_Information shown_.
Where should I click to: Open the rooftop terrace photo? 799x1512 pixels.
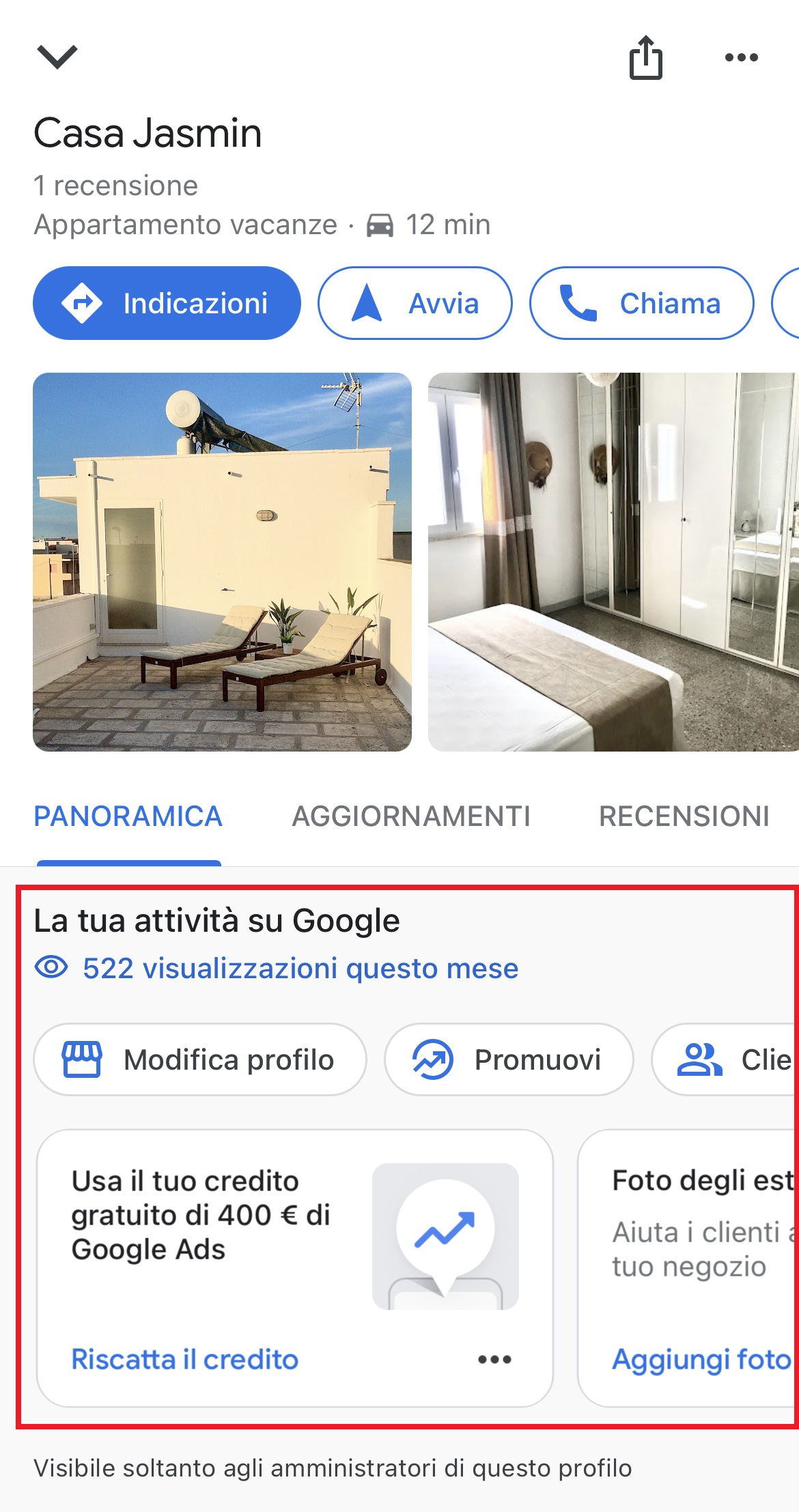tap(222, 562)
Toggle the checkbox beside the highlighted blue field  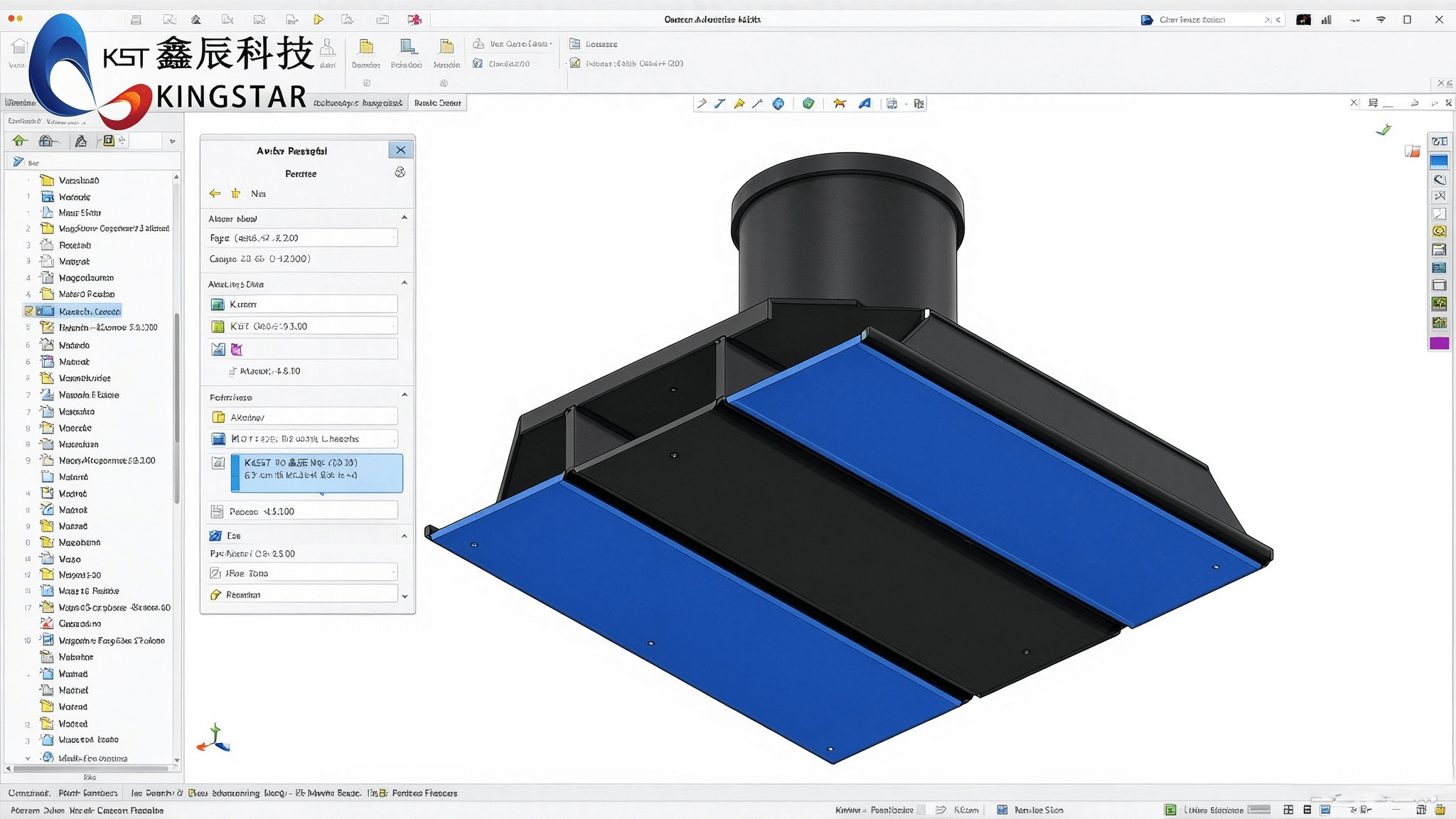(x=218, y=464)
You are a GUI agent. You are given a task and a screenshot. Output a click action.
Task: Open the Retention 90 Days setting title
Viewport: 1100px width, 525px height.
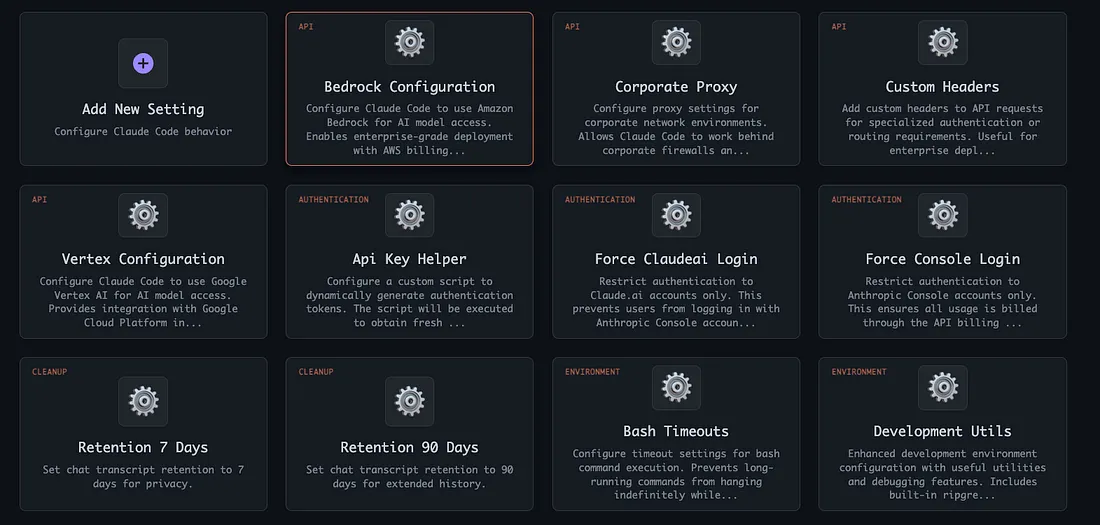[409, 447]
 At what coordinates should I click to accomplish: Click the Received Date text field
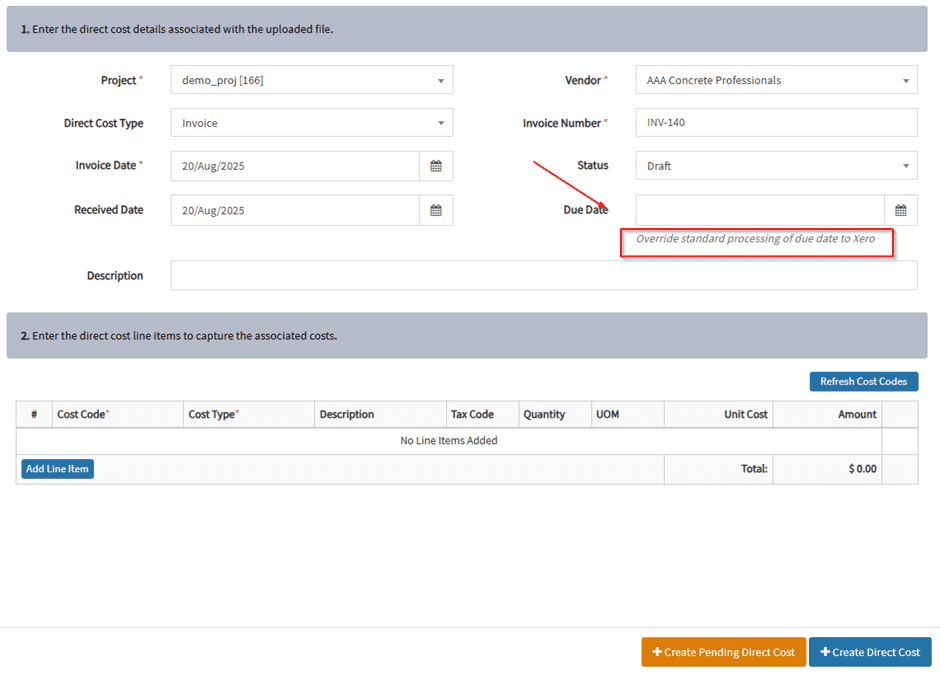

_What is needed_.
With the pictures omitted, write out exactly the lines from the one that contains "You are a GUI" through the final line of the material above, both ends included.

_Answer to the problem_.
You are a GUI agent. You are given a task and a screenshot. Output a click action.
Task: Open the Retention 90 Days setting title
Viewport: 1100px width, 525px height.
[409, 447]
 At what coordinates should I click to accomplish: Click the Received Date text field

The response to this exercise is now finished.